*** Opening SUPPLIED MATERIAL ***

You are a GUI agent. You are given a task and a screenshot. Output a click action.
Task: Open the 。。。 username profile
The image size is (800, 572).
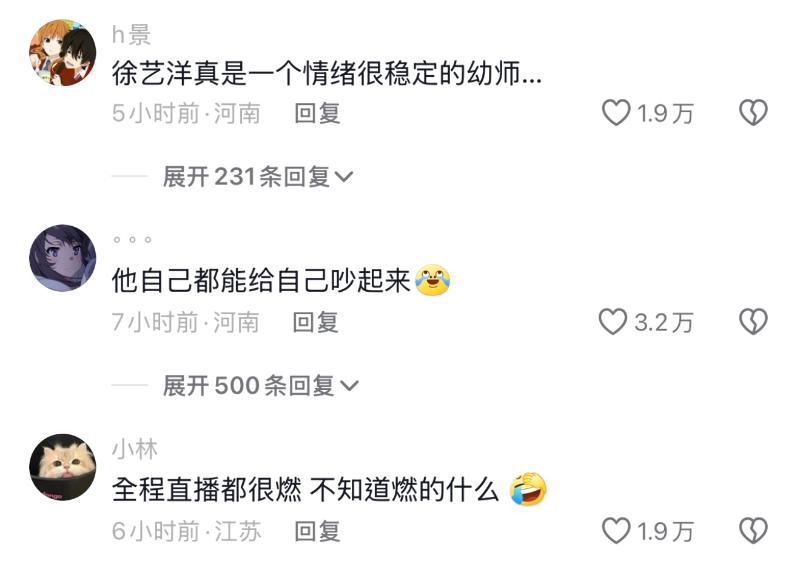(x=132, y=239)
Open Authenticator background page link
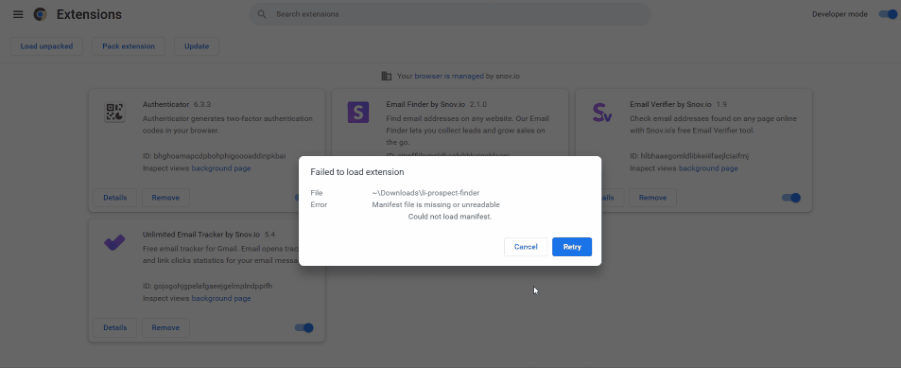 point(221,168)
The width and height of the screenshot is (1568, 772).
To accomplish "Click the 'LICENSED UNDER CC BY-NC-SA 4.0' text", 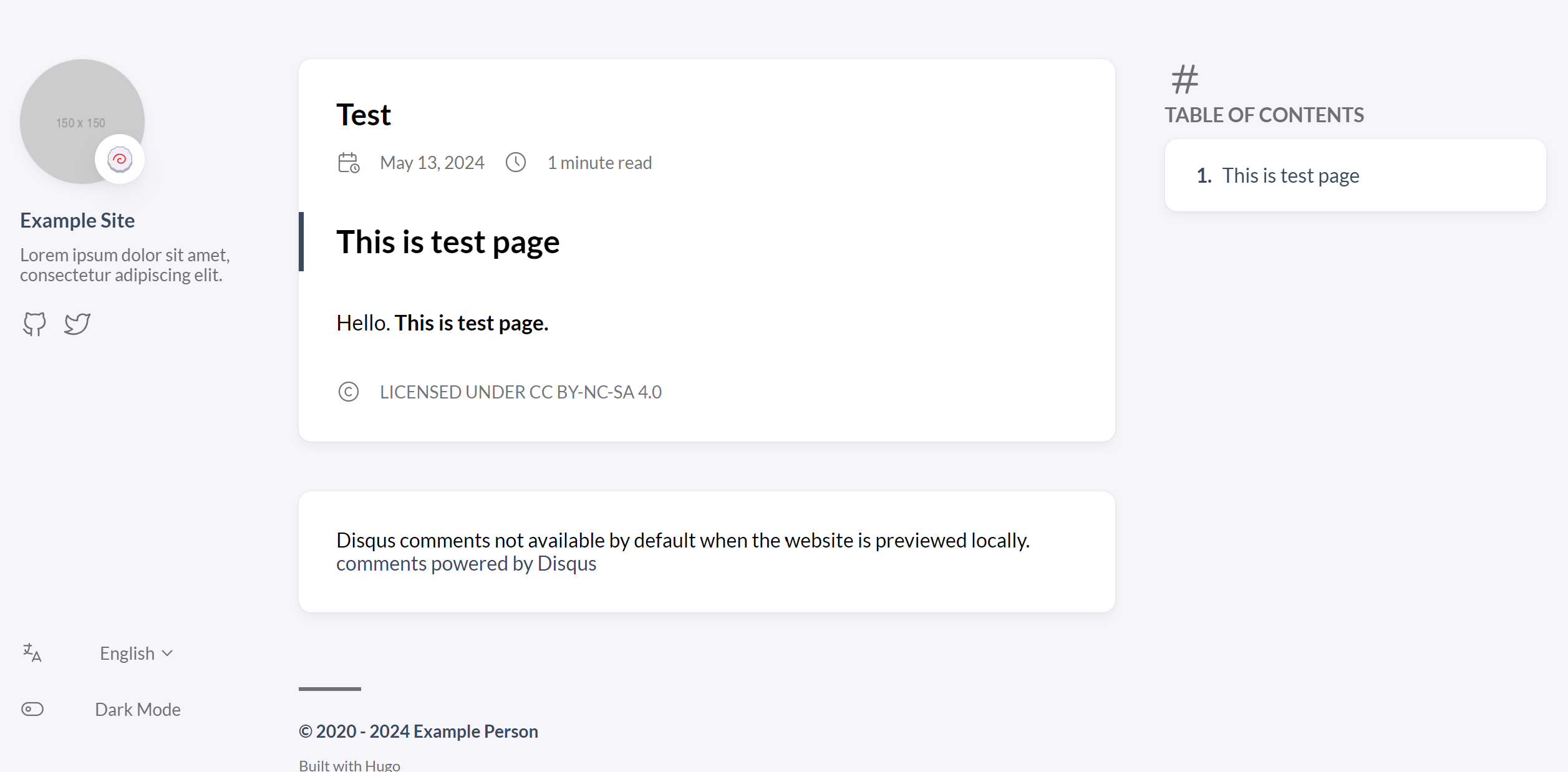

*** Closing SUPPLIED MATERIAL ***

WHAT YOU NEED TO DO
Leaving out only the pictures, retype every record exactly.

TASK RESPONSE
You are a GUI agent. You are given a task and a screenshot. Output a click action.
Task: Open the 。。。 username profile
The image size is (800, 572).
(x=132, y=239)
Open Authenticator background page link
 point(221,168)
The width and height of the screenshot is (1568, 772).
To accomplish "Click the 'LICENSED UNDER CC BY-NC-SA 4.0' text", 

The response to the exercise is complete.